Quote:UK Lawyers with brain chip implants will be better, faster and cheaper

Lawyers could have electronic chips implanted in their brain in a revolutionary step that may cut legal costs and reduce the number of solicitors needed to work on complex cases, a report from the Law Society suggests.

Proponents of neurotechnology for lawyers have argued that corporate clients will press for the chips as an efficiency measure, which could result City solicitors, who routinely charge £1,500 an hour, switching to “billable units of attention”.

A report published last week by the Law Society, which represents solicitors in England and Wales, forecast that brain implants were likely to become the “iPhone of the future” in the legal profession.

No longer will teams of solicitors be required to pore over complicated merger contracts; one super-lawyer with an embedded chip will be able to scan years of precedents and acres of background material in a fraction of the time.

Rocketing hourly billing rates for legal advice is a perennial concern in the City. While multinational companies tend to write off the fees as the cost of doing business, a radical technological solution to reducing legal costs significantly would be attractive to chief executives and board directors.

The society’s report, [i]Neurotechnology, Law and the Legal Profession[/i], predicted that “lawyers might try to gain an advantage over competitors and try to stay ahead of increasingly capable artificial intelligence systems by using neurotechnology to improve their workplace performance”.

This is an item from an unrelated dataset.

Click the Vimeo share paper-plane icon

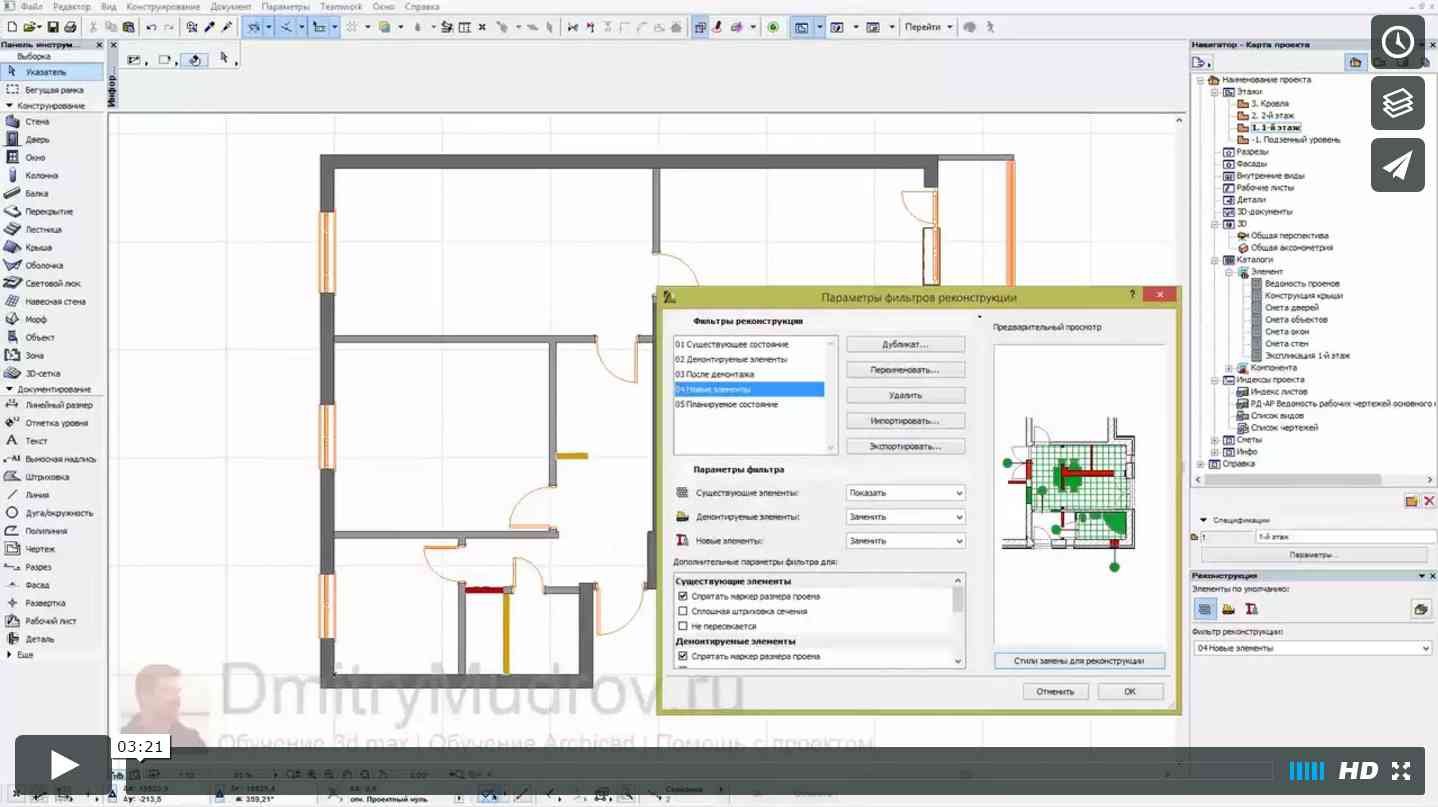[x=1397, y=165]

The report, by Allan McCay, a professor at the University of Sydney law school in Australia, added that the pressure to adopt the technology may come from clients. “One can imagine changes to billing that may be brought about by the attention-monitoring capacities of neurotechnologies. This might even prompt a move from billable hours to billable attention”.

McCay pointed out that the world’s wealthiest innovator, Elon Musk, has been investing in neurotechnology for the past eight years, and said: “This tech is coming, and we need to think about regulation.”

Richard Susskind, the lawyer turned author and legal profession futurist, said that widespread artificial intelligence would come first and some AI systems were already outperforming junior lawyers in certain tasks such as document reviewing. He added that “in the long run, we’ll all be digitally enhanced . . . The only question is whether that processing and storage is inside or outside our bodies.”

Kion Ahadi, the society’s director of strategy, acknowledged that implanting chips would raise concerns. “Any such fusion poses interesting and complex ethical and legal issues,” he said.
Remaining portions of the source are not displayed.